- **Task details**: Please copy exactly every line from the one that contains "Click the green" to the end of the data below, with both ends included and no other lines.

[Start of Attachment]

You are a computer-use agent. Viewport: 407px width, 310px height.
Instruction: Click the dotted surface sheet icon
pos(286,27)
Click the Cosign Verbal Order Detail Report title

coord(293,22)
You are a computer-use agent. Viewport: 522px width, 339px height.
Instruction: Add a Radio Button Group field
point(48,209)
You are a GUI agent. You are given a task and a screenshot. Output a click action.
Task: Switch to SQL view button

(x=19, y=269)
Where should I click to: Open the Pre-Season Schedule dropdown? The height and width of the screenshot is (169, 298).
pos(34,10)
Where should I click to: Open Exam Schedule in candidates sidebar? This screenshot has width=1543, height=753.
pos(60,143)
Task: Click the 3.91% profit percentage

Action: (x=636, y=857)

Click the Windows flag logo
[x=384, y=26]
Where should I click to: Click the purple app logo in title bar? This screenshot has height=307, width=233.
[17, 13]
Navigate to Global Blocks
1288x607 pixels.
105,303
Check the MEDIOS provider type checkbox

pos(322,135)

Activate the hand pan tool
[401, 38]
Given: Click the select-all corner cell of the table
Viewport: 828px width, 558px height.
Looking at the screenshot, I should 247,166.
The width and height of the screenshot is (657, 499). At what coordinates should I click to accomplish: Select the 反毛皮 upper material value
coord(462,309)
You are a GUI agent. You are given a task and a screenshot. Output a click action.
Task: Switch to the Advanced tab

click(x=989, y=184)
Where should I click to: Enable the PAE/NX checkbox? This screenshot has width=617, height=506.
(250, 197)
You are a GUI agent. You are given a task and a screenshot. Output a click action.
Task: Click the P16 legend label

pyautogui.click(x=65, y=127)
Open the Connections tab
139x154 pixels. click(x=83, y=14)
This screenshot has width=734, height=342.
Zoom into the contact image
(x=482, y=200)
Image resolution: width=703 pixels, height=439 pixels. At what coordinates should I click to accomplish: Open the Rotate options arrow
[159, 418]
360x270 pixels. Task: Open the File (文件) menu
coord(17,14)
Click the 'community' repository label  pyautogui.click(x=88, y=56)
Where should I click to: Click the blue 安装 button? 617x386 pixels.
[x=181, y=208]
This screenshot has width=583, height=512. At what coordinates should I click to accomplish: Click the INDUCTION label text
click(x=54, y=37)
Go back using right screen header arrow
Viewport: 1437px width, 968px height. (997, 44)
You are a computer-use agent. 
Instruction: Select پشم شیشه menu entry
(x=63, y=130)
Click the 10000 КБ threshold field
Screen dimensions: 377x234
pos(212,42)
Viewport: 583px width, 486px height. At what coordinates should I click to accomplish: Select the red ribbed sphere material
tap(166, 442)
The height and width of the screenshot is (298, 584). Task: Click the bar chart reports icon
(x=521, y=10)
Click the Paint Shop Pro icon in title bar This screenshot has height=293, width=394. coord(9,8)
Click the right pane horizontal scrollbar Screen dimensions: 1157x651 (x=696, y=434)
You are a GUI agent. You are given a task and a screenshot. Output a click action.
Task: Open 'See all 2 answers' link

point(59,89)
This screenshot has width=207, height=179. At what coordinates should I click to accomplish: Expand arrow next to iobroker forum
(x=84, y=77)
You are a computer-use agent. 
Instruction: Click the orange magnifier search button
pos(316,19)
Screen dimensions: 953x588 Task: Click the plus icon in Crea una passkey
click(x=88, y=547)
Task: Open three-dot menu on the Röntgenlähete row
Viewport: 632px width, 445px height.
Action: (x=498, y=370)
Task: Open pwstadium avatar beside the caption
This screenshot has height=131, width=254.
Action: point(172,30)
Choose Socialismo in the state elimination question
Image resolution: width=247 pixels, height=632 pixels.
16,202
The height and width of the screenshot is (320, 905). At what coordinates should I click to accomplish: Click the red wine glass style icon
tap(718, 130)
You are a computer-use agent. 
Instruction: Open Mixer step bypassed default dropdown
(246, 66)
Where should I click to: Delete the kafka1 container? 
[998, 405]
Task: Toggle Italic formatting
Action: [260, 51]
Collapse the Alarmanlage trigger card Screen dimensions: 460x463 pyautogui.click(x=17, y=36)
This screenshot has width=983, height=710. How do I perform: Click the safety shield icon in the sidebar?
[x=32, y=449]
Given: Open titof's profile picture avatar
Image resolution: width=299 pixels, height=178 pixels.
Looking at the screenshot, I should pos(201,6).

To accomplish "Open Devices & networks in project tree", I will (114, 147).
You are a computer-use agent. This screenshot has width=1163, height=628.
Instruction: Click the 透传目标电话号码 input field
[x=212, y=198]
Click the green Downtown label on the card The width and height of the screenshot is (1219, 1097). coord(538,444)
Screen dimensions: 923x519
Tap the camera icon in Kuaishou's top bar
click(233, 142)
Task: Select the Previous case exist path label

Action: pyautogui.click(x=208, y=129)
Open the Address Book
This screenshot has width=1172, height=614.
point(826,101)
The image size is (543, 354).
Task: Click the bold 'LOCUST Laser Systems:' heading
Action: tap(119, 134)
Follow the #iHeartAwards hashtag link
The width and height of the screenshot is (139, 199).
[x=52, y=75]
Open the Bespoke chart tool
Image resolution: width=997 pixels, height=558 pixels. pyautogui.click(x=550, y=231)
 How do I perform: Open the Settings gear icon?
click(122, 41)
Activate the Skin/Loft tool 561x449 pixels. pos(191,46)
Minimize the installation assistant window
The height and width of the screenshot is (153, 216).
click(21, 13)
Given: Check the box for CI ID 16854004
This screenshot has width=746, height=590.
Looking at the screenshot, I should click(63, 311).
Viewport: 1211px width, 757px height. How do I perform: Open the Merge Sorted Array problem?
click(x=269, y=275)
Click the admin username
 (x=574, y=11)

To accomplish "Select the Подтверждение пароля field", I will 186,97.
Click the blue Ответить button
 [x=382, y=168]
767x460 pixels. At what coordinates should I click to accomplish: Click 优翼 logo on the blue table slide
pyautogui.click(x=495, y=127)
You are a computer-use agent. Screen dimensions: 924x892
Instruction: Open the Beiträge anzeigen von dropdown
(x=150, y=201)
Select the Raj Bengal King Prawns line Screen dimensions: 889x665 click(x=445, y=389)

[End of Attachment]

- **Answer for this exercise**:
Click the green Downtown label on the card The width and height of the screenshot is (1219, 1097). coord(538,444)
Screen dimensions: 923x519
Tap the camera icon in Kuaishou's top bar
click(233, 142)
Task: Select the Previous case exist path label

Action: pyautogui.click(x=208, y=129)
Open the Address Book
This screenshot has width=1172, height=614.
point(826,101)
The image size is (543, 354).
Task: Click the bold 'LOCUST Laser Systems:' heading
Action: tap(119, 134)
Follow the #iHeartAwards hashtag link
The width and height of the screenshot is (139, 199).
[x=52, y=75]
Open the Bespoke chart tool
Image resolution: width=997 pixels, height=558 pixels. pyautogui.click(x=550, y=231)
 How do I perform: Open the Settings gear icon?
click(122, 41)
Activate the Skin/Loft tool 561x449 pixels. pos(191,46)
Minimize the installation assistant window
The height and width of the screenshot is (153, 216).
click(21, 13)
Given: Check the box for CI ID 16854004
This screenshot has width=746, height=590.
Looking at the screenshot, I should click(63, 311).
Viewport: 1211px width, 757px height. How do I perform: Open the Merge Sorted Array problem?
click(x=269, y=275)
Click the admin username
 (x=574, y=11)

To accomplish "Select the Подтверждение пароля field", I will 186,97.
Click the blue Ответить button
 [x=382, y=168]
767x460 pixels. At what coordinates should I click to accomplish: Click 优翼 logo on the blue table slide
pyautogui.click(x=495, y=127)
You are a computer-use agent. Screen dimensions: 924x892
Instruction: Open the Beiträge anzeigen von dropdown
(x=150, y=201)
Select the Raj Bengal King Prawns line Screen dimensions: 889x665 click(x=445, y=389)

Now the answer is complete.